INCOTERMS - CIF OR DDU

2 replies [Last post]
blur
Offline
Joined: 05/12/2010
Posts:
Printer-friendly versionPDF version

Hi Experts out there, i need some help here.  My main motive is to have my revenue recognize asap.

1) Buyer and me sign a contract under DDU delivery terms and both of us are in the             same country

2) Main supplier is in USA. Cargo expected to ex-work mid Dec 2010 and estimate to           arrive buyer country in Jan 2011. 

3)  Payment via LC

If buyer and me still remains as DDU meaning i can only recognise the revenue only when the cargo arrives at customer site which will be in next 2011. However my main motive is to have the revenue recognise this year.

 If i amend the contract with my customer to CIF meaning i can recognise the revenue once the cargo is onboard and my responsibilities ends once vessel arrive at destination port.  In this case, when LC calls for BILL OF LADING, is it ok that the shipper on the BL is not the same as the beneficiary name?  I suppose it doesnt matter right.   

 

 

 

bob_exports
Offline
Joined: 10/11/2009
Posts:
Incoterms CIF or DDU

Hi Blur,

Firstly, let's do away with CIF and replace it with CIP. CIF is only to a port of discharge not a place of destination, as is DDU. The essential differences between CIP and DDU, both to the same place, even though the cost to the seller will be the same is the matter of risk whilst the goods are in transit.

With CIP as soon as the seller hands the goods to the first carrier the seller's risk ceases and it becomes the buyer's risk. However the seller must provide the buyer with insurance cover for that risk such that the buyer can claim against the seller's insurance.

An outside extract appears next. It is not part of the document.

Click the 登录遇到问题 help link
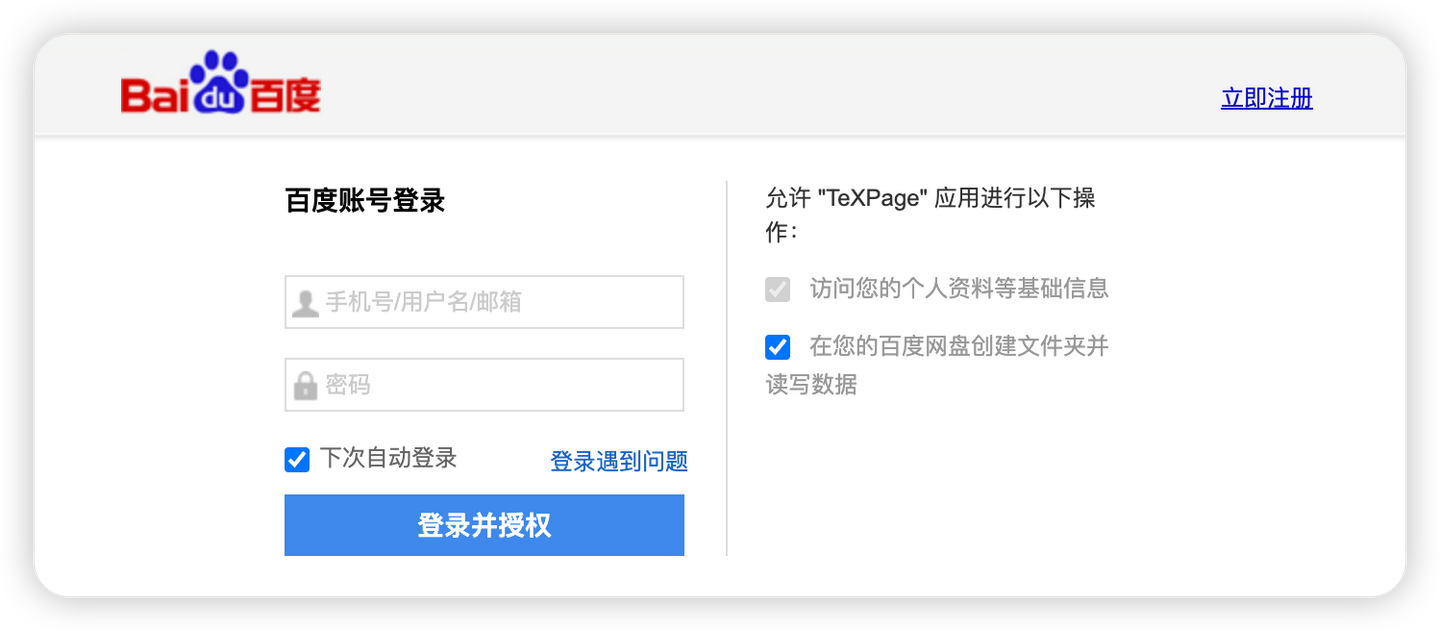 618,461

With DDU, the seller bears the risk until delivery, which generally can cause problems for the seller to claim against his own insurance in a foreign country. In your case that won't be a problem.

My understanding (very basic) of the international accounting rules is that you cannot take up the debt under DDU until you have performed by delivering the goods at destination.

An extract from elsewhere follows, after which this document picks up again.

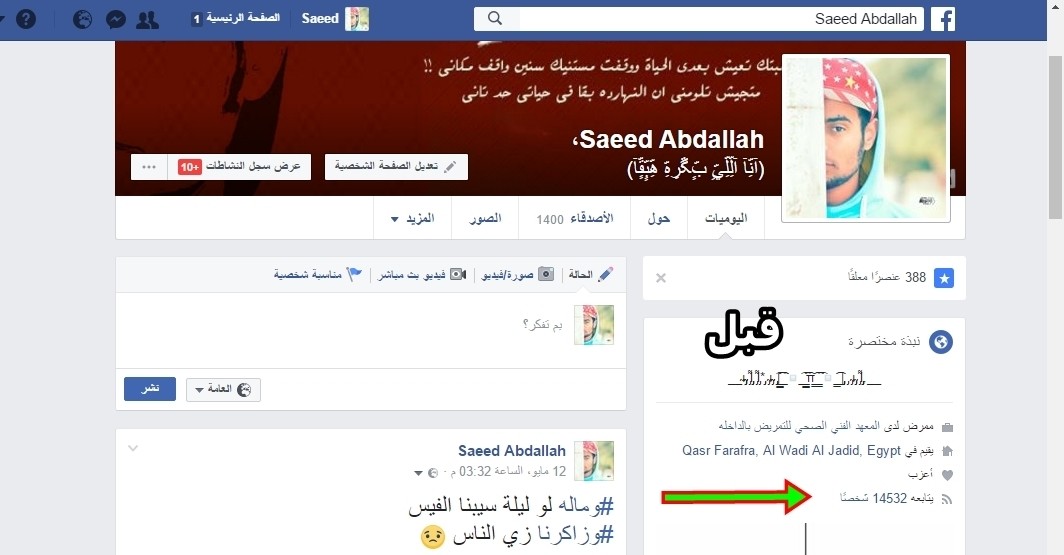This screenshot has width=1064, height=555.
Task: Dismiss the 388 pending items box
Action: pos(661,278)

The other problem you face is that DDU is almost always incompatible with payment by L/C as typically an L/C calls for presentation of an on board B/L and most issuing banks will also call for an insurance certificate. Therefore even if it calls it DDU it actually performs as CIP. Under DDU a payment by L/C would become a pre-payment until you deliver at destination and can take the debt up in your books (even though you no longer hold the negotiable B/L to hand over at the destination to arrange delivery and if loss or damage were to occur then you would have signed over your right to claim against your own insurance).

And of course, as of 1 Jan 2011 DDU gracefully disappears from the world stage, to be lumped in with a couple of other disappearing terms to re-emerge as DAP.

And lastly, what chance that your USA supplier understands Incoterms and L/Cs anyway?

Bob

phill doran
Offline
Joined: 02/10/2009
Posts:
Incoterms rules...erm, OK?....

Hello Blur
Incoterms (r) rules were not developed with revenue recognition in mind. This does not mean to say that you cannot use them for this purpose, by you could also use any other trigger too.
So, when you account for revenue recognition is more to do with understanding what passes for commonly-accepted accounting practices in your country.
The second point is that the shipper in the bill of lading is a function outside of Incoterms (r) rules. What I mean is that Incoterms (r) rules do not cover the position of the shipper – only that of the seller (and buyer).
So, in Incoterms (r) rules how you address the shipper on the bill is not relevant (it is relevant in the Incoterms (r) CIF rule that the bills consigned ‘to order’ though, unless the seller and buyer decide otherwise in their contract).
The point that you do not appear to note is that under D-prefixed Incoterms (r) rules, the sellers only intend to deliver, to complete their obligation, on delivery, whereas as a general proposition, the beneficiary in a credit intends to get paid on presentation of documents evidencing dispatch of the goods (which is more consistent with C-prefixed terms, whether Incoterms (r) rules or otherwise.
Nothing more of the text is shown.